Value indicators for the Singapore stock market look good
19 July 2001
Yesterday, the Straits Times Index fell 10.96 points to 1627.82, its 11th loss in 13 days. This is just over 60 points -- and less than 4 percent -- above its lowest daily close this year of 1566.73.
The market has clearly been spooked by the poor trade data reported for June, which showed a year-on-year decline in non-oil domestic exports of 16.9 percent. Government and private economists now believe that the Singapore economy is likely to show very little growth -- if not an outright decline -- for 2001. The economy is not expected to recover until the fourth quarter of this year or even later. As a result, investors seem to be giving up hope of an early rebound in the stock market.
The problem, of course, is that one never knows exactly when the market will bottom. Very often, the stock market bottoms when the economic environment is still extremely gloomy. Therefore, the fact that the news in the economic front is currently unfavourable actually gives very little clue as to the direction of the market.
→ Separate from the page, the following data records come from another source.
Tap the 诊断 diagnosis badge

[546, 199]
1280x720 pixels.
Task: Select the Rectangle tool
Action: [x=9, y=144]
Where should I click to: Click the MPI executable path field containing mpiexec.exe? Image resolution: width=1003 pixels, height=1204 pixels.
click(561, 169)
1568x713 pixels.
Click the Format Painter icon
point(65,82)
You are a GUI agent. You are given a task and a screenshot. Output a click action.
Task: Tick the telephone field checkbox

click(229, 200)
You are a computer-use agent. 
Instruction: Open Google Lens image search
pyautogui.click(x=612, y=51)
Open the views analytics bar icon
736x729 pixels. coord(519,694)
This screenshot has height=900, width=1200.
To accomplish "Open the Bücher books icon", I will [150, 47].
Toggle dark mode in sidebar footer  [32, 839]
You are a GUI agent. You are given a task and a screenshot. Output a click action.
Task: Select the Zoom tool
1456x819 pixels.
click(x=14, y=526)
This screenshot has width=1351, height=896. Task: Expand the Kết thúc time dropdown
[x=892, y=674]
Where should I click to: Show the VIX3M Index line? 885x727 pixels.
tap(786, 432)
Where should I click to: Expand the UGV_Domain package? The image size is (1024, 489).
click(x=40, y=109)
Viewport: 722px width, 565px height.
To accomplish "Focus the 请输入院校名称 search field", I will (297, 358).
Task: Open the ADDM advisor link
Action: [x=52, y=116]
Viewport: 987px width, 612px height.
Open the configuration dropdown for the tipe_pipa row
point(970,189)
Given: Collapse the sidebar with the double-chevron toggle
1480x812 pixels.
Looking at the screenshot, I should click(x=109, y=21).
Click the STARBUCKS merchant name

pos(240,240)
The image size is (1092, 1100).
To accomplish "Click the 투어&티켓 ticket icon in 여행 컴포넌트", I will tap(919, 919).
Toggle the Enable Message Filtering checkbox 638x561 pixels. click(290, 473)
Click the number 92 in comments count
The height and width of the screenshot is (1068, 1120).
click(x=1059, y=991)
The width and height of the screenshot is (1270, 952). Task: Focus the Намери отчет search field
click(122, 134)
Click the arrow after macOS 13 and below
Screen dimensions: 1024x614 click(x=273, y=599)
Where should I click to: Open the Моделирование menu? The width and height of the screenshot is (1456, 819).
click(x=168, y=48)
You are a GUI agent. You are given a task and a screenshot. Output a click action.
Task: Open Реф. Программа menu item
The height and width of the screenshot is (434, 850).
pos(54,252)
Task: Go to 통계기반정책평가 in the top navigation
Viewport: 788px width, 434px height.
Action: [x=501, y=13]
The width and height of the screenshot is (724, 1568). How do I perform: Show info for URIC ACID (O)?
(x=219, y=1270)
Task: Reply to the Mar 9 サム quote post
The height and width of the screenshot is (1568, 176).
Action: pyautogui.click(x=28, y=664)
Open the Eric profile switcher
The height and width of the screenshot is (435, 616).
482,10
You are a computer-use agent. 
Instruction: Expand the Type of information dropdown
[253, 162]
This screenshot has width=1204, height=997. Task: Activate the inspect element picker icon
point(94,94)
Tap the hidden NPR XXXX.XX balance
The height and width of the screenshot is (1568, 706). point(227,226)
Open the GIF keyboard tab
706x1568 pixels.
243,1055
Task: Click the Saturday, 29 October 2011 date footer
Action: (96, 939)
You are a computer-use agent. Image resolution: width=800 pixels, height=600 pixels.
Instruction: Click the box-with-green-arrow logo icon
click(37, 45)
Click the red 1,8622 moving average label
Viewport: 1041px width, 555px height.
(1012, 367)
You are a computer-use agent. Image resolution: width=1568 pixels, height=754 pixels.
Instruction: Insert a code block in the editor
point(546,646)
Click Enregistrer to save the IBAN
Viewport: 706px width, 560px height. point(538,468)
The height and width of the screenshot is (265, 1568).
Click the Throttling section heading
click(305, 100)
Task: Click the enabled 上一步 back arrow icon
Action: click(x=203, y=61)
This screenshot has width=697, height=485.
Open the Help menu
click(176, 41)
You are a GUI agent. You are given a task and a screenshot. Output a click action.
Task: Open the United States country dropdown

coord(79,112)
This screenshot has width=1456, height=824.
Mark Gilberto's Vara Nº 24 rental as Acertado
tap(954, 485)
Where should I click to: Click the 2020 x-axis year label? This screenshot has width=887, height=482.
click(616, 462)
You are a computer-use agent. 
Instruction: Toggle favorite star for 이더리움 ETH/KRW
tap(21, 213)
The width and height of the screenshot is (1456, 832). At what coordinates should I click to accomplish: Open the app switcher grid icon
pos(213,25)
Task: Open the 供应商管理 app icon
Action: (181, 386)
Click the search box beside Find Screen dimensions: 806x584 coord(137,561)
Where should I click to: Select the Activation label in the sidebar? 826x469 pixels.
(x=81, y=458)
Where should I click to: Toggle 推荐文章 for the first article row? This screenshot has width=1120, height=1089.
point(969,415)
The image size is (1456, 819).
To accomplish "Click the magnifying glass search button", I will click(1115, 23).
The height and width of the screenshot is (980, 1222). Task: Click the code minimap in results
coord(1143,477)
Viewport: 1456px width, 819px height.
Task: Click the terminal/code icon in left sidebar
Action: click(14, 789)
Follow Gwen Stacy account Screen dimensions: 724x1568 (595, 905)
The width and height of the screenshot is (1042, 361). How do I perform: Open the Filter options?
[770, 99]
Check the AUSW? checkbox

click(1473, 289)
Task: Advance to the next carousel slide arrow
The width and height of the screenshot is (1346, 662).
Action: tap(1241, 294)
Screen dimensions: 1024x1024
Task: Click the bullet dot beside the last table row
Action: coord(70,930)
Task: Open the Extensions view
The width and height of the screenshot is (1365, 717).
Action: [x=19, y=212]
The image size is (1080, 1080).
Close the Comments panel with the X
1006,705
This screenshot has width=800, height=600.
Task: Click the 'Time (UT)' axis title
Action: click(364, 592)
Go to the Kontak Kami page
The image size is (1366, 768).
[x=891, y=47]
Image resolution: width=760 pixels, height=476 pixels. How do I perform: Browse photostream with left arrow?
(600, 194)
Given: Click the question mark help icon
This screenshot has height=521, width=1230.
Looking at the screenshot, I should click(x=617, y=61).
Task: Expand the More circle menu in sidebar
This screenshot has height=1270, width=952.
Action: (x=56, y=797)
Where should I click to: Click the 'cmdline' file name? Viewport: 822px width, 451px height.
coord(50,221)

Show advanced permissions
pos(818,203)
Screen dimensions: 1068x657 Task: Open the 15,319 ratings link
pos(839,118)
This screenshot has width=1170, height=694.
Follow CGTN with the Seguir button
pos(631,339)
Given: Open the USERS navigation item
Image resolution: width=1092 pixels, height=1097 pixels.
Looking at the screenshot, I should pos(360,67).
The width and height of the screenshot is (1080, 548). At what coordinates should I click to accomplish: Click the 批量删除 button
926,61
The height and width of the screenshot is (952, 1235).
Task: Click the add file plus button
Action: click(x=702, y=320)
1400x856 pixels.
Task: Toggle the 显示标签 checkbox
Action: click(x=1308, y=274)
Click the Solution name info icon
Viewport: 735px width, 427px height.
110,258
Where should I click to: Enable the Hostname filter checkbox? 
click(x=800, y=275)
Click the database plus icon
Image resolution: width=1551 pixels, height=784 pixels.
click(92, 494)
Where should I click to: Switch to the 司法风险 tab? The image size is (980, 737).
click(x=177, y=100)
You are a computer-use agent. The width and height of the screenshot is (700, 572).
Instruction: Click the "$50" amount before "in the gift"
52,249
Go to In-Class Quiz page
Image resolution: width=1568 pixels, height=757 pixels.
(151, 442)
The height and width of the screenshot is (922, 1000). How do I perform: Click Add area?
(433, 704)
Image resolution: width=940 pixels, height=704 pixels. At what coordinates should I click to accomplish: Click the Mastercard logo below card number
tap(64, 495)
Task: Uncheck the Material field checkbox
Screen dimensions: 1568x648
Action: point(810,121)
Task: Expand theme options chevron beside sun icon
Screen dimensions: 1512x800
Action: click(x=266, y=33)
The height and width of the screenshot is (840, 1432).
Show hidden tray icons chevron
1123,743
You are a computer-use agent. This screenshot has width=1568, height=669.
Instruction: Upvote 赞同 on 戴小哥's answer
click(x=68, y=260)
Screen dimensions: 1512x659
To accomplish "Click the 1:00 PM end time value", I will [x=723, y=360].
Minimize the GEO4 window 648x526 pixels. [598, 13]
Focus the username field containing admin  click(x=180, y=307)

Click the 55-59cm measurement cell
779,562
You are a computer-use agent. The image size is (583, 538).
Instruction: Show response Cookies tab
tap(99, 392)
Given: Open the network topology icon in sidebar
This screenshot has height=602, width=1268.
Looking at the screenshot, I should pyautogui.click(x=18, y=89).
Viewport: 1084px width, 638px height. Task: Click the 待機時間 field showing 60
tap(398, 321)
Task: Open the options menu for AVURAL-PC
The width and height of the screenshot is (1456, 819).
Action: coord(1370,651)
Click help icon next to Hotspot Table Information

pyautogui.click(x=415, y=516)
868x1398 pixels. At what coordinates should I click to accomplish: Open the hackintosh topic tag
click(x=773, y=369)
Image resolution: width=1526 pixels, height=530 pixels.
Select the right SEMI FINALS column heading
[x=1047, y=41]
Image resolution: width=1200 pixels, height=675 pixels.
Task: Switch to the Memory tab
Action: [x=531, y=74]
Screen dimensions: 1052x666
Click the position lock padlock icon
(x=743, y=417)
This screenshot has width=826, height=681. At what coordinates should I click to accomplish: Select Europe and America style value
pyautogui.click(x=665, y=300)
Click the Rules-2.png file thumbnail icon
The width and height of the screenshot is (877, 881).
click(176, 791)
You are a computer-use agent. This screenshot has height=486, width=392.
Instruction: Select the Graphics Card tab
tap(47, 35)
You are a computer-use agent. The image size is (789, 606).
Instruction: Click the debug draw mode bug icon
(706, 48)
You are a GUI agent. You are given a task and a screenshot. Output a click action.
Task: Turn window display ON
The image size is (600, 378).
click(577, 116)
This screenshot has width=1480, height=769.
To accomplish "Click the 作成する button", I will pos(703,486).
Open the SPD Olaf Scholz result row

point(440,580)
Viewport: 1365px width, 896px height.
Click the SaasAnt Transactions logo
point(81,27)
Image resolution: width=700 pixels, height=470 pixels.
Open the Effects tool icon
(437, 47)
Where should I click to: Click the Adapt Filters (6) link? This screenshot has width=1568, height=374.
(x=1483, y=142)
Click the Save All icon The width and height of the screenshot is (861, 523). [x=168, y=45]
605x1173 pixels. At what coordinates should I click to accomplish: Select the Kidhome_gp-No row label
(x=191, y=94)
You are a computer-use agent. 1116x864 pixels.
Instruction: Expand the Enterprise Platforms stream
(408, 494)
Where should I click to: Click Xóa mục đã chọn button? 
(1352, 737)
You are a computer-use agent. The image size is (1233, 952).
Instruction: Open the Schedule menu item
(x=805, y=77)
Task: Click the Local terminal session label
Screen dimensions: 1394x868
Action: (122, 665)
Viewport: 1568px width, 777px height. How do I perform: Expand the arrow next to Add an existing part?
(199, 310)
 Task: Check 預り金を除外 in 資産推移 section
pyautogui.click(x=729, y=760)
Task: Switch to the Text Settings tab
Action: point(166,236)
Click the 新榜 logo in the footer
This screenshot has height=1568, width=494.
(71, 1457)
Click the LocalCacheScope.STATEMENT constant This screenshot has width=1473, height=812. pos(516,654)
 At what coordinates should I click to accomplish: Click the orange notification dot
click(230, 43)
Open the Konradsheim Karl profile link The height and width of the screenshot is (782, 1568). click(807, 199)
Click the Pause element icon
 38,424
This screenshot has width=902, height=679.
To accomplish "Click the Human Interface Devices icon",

Long-term investors might be better off concentrating on the attractive valuations available in the Singapore stock market rather than the short-term direction of the economy. The Straits Times Index is currently trading at a P/E ratio of less than 12 and a dividend yield of more than 2.7 percent. The latter is higher than fixed deposit interest rates. A quarter of the STI component stocks are trading at single-digit P/E ratios. In contrast, the S&P 500 is trading at a P/E ratio of over 26 and a dividend yield of less than 1.3 percent. In other words, the Singapore stock market is being valued at half the capitalisation rate of the US market.
A cheap market is not a guarantee of an imminent rebound. But then, in stock investment, looking for guarantees, especially over the short term, is somewhat of a fruitless exercise. Given time and patience, however, investing in the Singapore stock market now and holding for the next few years is likely to prove highly profitable.